Orbital characteristics
- Epoch 4 September 2017 (JD 2458000.5)
- Uncertainty parameter 0
- Observation arc: 57.59 yr (21,036 days)
- Aphelion: 3.2396 AU
- Perihelion: 0.7248 AU
- Semi-major axis: 1.9822 AU
- Eccentricity: 0.6343
- Orbital period (sidereal): 2.79 yr (1,019 days)
- Mean anomaly: 338.28°
- Mean motion: 0° 21^{m} 11.52^{s} / day
- Inclination: 6.7051°
- Longitude of ascending node: 294.90°
- Argument of perihelion: 236.34°
- Earth MOID: 0.0283 AU · 11 LD

Physical characteristics
- Mean diameter: 2.945±0.115 km 3.73±0.15 3.92 km (calculated) 5.38 km 5.49 km 5.618±0.457 km
- Synodic rotation period: 3.558±0.002 h 3.5590±0.001 h 3.5595 h
- Geometric albedo: 0.097±0.025 0.10±0.10 0.10 0.11 0.20 (assumed) 0.23±0.04 0.36±0.06
- Spectral type: SMASS = Sq Q · S B–V =0.806±0.013 V–R =0.457±0.008 V–I =0.746±0.009
- Absolute magnitude (H): 14.00 · 14.01±0.32 · 14.35 · 14.4

= 4183 Cuno =

Asteroid

4183 Cuno, provisional designation , is an eccentric asteroid, classified as near-Earth object and potentially hazardous asteroid of the Apollo group, and measures approximately 4 kilometers in diameter.

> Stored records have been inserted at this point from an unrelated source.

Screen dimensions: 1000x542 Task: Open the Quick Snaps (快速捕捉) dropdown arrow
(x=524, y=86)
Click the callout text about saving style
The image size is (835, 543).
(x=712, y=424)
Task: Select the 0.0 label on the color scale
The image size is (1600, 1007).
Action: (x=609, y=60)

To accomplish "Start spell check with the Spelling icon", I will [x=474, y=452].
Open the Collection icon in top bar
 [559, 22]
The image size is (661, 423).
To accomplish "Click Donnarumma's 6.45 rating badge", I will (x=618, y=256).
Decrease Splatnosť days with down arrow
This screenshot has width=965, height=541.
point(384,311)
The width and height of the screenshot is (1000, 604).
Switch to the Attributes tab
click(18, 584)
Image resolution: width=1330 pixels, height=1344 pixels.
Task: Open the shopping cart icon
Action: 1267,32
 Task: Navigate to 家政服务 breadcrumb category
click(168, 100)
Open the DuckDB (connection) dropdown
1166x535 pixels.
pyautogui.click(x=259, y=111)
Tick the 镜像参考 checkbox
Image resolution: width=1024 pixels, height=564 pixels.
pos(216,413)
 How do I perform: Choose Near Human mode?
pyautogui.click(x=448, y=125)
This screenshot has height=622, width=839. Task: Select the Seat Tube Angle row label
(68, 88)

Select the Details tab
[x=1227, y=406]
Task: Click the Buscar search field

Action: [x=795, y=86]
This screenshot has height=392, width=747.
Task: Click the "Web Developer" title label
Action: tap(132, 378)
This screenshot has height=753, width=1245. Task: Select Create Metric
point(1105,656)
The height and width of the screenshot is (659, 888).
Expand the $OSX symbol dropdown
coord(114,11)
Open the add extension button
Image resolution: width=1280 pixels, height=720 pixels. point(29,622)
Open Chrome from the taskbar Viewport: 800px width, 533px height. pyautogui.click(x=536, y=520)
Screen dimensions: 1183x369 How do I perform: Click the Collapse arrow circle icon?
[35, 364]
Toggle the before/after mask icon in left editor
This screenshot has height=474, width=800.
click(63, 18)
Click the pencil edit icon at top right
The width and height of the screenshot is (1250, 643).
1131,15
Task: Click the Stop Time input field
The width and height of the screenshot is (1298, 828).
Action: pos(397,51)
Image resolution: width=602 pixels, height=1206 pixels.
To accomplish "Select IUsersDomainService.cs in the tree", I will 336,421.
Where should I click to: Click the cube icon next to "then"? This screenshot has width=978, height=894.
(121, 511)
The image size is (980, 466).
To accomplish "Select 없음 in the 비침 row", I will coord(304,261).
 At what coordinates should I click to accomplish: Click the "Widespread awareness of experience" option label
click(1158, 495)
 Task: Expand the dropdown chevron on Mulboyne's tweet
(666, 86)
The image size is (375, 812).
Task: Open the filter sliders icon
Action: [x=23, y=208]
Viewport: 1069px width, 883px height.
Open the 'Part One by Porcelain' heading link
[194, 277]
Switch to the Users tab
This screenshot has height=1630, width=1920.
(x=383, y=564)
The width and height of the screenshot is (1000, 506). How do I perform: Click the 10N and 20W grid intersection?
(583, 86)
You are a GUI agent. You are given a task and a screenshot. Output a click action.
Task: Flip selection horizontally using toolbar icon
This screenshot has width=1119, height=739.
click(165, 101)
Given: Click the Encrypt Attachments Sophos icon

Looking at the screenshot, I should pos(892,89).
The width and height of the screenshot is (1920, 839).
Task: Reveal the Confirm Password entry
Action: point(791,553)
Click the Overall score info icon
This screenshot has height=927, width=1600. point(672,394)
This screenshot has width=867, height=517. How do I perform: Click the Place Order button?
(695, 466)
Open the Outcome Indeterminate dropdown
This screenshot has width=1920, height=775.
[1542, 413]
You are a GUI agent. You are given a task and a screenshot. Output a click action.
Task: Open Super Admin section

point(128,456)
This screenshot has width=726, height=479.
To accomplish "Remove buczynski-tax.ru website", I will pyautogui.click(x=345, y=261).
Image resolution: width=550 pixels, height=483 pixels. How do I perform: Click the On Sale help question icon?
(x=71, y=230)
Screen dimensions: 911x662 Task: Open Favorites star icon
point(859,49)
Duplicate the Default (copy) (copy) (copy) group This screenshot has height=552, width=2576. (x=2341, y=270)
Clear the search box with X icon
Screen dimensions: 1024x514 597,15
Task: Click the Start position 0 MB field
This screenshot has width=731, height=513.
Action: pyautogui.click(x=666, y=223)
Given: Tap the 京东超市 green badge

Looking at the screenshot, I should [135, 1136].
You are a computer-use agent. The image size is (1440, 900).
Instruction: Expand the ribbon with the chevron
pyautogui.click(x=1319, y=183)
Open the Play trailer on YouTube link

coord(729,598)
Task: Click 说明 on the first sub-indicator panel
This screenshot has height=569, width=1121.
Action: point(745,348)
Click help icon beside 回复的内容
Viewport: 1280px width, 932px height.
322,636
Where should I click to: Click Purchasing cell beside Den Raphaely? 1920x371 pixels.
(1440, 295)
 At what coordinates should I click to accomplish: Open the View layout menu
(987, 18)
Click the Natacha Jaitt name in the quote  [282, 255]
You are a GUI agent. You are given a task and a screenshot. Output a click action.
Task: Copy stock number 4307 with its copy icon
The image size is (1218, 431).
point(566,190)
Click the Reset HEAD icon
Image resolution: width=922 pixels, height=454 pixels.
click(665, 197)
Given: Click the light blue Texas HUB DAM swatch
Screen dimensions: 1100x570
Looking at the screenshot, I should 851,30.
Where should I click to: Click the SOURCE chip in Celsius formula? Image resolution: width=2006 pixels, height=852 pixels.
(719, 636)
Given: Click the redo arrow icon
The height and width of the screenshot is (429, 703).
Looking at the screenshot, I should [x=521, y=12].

It was discovered on 5 June 1959, by German astronomer Cuno Hoffmeister at Boyden Observatory in Bloemfontein, South Africa, and later named in the discoverer's honor.

== Classification and orbit ==

Cuno orbits the Sun at a distance of 0.7–3.2 AU once every 2 years and 9 months (1,019 days). Its orbit has an eccentricity of 0.63 and an inclination of 7° with respect to the ecliptic. The body's observation arc begins with its identification as , the first used observation made at Palomar Observatory in 1986, approximately 27 years after its official discovery observation at Boyden.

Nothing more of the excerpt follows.